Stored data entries
•••••

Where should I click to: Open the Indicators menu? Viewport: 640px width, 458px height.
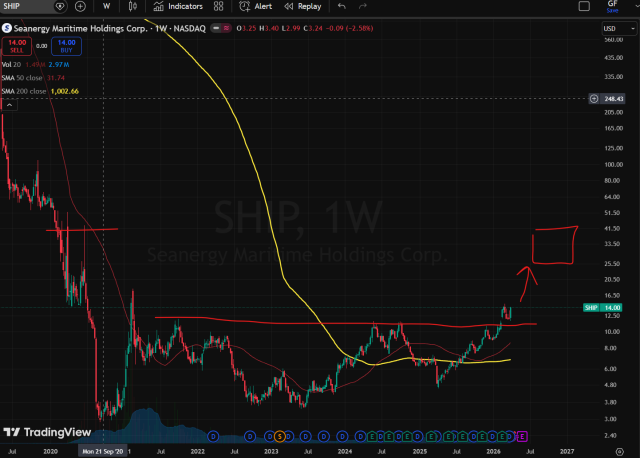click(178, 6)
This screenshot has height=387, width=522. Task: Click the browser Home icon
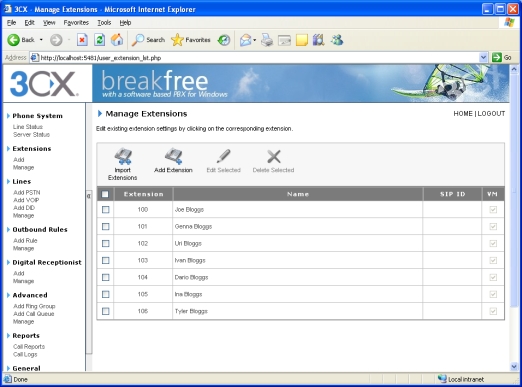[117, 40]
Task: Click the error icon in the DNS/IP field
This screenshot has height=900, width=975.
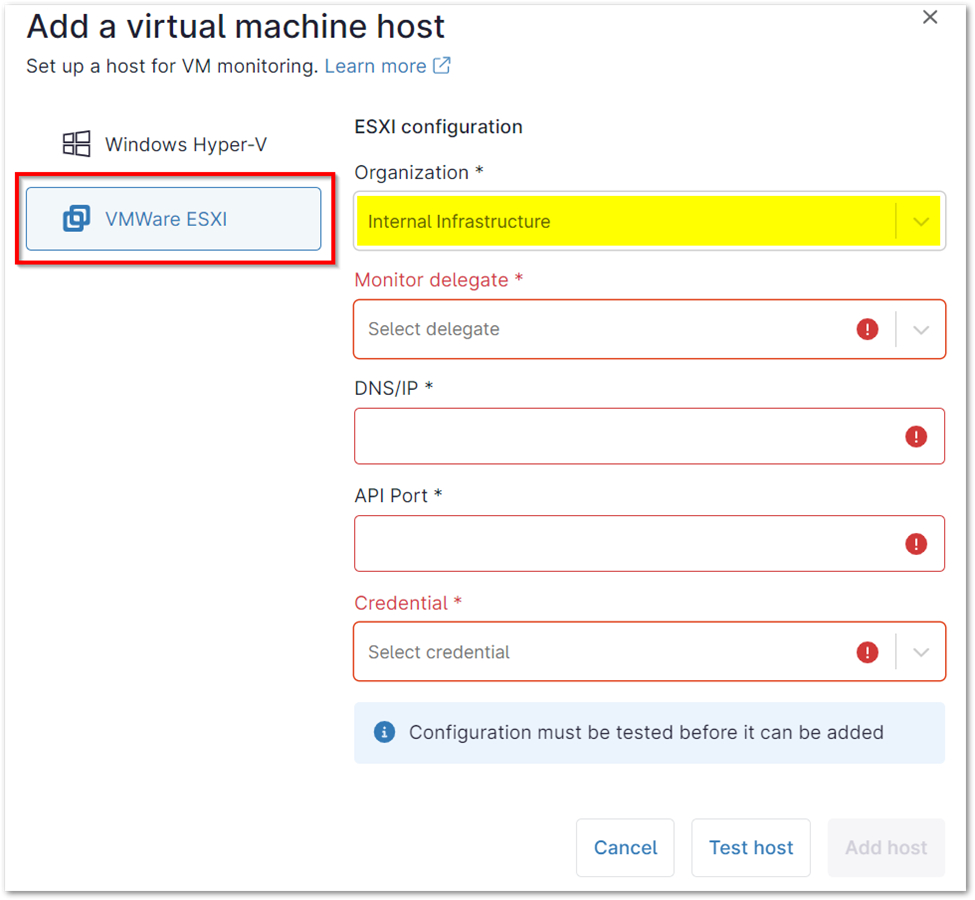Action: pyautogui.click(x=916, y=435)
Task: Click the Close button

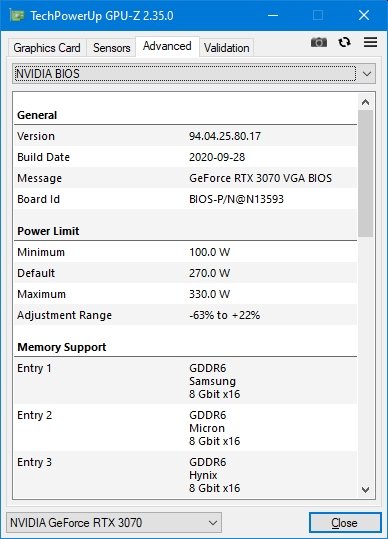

•••••

* **ACTION ITEM**
Each line above is to be transcribed exactly, though its pictures are not.

* **ANSWER BELOW**
Where should I click to: Open the Indicators menu? Viewport: 640px width, 458px height.
click(178, 6)
This screenshot has height=387, width=522. Task: Click the browser Home icon
[117, 40]
Task: Click the error icon in the DNS/IP field
This screenshot has height=900, width=975.
Action: pyautogui.click(x=916, y=435)
Task: Click the Close button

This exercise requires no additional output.